I also sincerely doubt that employee salaries increased across the board by 38%. Regence is widely known as being very generous with their salaries for managers and above. Directors and higher are richly compensated compared to peers. However, 38%? Are you including bonuses? Looking at total salary dollars? The Product Manager making $120,000 in 2010 is NOT making $172,500 today. Something is wrong with the analysis.
That said, I am no fan of Regence. I strongly believe Ganz has implemented a long-term exit strategy from the individual market specifically, and the insured market generally. His CP-SS initiative is a decade-long, billion-dollar failure. New companies under the Cambria umbrella are associated with, not core to, health insurance. Account Management functions are out-sourced to BCBS South Carolina. Claims processing is outsourced for the UMP, because Regence faced BCBS Association sanctions on top of OIC action. Ganz is launching a Regence RX, a pharmacy benefit manager - a distraction at best. This company is rotten to the core, and it starts with Mark and Mohan.
Adjustments to provider reimbursement happen with every insurance carrier. While I'm not always a big fan of Regence, I do think that trying to tie reimbursement changes to a small subset of the overall provider community to a proposed rate increase to a specific line of business (individual insurance plans only...not group insurance), is a stretch.
Holding providers accountable to what they are charging is an important and often overlooked part of our sorry health care payment system structure. Before viewing this as an "issue", some missing blanks should be filled in. Were the providers asking for an increase in their fees? If so, what was their justification? How do the Regence contractual allowances compare to other insurance carriers? What about Medicare and Medicad payment levels?
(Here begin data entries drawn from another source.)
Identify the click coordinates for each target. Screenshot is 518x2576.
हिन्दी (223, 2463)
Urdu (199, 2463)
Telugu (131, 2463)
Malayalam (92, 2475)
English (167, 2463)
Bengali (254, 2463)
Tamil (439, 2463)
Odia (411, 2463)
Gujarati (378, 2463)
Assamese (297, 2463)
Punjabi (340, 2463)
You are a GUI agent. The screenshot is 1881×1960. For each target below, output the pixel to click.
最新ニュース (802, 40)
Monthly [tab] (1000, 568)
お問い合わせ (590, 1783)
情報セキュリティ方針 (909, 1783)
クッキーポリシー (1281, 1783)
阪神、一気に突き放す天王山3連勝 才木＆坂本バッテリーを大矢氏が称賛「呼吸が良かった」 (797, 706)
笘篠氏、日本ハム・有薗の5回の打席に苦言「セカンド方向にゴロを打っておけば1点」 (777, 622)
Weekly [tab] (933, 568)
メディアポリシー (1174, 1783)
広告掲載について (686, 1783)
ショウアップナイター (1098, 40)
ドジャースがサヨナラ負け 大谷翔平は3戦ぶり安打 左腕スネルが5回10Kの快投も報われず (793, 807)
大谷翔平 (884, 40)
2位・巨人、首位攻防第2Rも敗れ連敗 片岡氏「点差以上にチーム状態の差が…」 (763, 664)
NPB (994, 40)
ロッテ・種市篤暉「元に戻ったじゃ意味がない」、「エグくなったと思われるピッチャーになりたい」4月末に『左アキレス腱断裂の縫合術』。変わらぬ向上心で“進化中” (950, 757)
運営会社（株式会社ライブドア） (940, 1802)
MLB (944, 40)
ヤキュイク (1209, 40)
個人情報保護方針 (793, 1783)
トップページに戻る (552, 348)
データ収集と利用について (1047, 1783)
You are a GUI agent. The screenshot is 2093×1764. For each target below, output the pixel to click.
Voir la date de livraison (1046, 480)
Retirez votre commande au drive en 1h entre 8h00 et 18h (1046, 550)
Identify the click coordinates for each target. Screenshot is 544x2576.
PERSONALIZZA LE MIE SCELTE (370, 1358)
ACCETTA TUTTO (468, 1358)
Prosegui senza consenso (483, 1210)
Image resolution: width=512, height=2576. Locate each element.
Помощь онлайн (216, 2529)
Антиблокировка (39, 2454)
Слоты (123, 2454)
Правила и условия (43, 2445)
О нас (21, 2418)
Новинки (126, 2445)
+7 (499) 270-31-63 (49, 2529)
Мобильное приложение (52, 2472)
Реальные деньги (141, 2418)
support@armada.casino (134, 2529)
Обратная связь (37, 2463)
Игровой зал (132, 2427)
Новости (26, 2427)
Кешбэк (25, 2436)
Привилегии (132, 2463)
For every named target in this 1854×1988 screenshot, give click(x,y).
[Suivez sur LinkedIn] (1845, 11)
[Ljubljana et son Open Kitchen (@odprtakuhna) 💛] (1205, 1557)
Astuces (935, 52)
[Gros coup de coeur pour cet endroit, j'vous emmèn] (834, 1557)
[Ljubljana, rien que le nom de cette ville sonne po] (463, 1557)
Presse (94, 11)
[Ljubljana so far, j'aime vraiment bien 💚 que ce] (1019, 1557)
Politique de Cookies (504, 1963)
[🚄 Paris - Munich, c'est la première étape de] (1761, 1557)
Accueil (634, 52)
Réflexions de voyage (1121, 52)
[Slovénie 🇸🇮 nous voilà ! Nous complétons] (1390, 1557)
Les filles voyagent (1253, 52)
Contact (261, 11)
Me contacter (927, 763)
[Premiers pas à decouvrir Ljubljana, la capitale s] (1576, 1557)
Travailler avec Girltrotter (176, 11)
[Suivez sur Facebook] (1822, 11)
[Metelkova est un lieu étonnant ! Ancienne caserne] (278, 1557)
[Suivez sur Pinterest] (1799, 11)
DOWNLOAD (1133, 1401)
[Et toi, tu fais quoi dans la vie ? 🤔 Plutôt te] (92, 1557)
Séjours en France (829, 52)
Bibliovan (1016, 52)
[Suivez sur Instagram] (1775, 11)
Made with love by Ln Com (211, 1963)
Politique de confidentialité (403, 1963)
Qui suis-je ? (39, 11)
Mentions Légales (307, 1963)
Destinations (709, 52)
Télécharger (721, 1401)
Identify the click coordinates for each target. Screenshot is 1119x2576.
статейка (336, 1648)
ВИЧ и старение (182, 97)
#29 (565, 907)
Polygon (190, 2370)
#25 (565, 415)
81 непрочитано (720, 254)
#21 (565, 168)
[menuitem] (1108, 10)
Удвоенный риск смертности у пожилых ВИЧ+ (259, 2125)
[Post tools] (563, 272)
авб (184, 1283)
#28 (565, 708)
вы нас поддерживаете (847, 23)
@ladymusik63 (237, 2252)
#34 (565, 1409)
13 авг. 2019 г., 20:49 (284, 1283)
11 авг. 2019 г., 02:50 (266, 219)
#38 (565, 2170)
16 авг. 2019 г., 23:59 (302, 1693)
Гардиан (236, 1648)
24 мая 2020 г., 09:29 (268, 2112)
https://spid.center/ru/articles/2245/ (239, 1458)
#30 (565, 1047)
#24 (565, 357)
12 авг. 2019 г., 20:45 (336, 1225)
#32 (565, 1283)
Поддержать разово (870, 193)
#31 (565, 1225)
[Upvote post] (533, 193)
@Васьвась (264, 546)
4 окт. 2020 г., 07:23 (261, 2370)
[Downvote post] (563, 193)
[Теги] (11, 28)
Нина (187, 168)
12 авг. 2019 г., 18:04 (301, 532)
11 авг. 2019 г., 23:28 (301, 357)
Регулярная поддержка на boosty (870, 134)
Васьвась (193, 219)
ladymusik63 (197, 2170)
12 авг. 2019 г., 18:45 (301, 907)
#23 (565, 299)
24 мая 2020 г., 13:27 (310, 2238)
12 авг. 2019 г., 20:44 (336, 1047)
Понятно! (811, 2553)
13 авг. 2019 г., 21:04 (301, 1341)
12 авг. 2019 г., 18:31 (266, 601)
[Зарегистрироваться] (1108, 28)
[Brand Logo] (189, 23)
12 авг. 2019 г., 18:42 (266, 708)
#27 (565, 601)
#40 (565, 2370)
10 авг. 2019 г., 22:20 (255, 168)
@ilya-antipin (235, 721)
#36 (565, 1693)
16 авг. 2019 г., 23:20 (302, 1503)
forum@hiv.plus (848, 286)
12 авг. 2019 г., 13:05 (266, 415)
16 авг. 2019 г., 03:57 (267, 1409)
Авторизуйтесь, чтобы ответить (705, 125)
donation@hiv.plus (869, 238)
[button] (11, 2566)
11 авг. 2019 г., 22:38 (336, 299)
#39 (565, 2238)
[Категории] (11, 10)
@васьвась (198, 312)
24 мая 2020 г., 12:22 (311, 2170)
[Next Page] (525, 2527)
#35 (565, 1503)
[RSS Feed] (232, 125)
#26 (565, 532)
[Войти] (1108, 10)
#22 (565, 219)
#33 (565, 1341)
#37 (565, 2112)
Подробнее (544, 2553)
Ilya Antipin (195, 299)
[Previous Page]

Some providers are used to a system which allows them to charge whatever they want with no justification or accountability. Providers are also well known to "cost shift" to insurers to make up for cuts they take in other areas like Medicare and Medicaid. Is that fair to Regence or their customers? I'd like to know more!
In regards to the statement, "Regence increased the commissions paid to insurance brokers by 84 percent between 2010 and 2011", where is that information being found? I find that very hard to believe based on my knowledge of Regence's commission structure.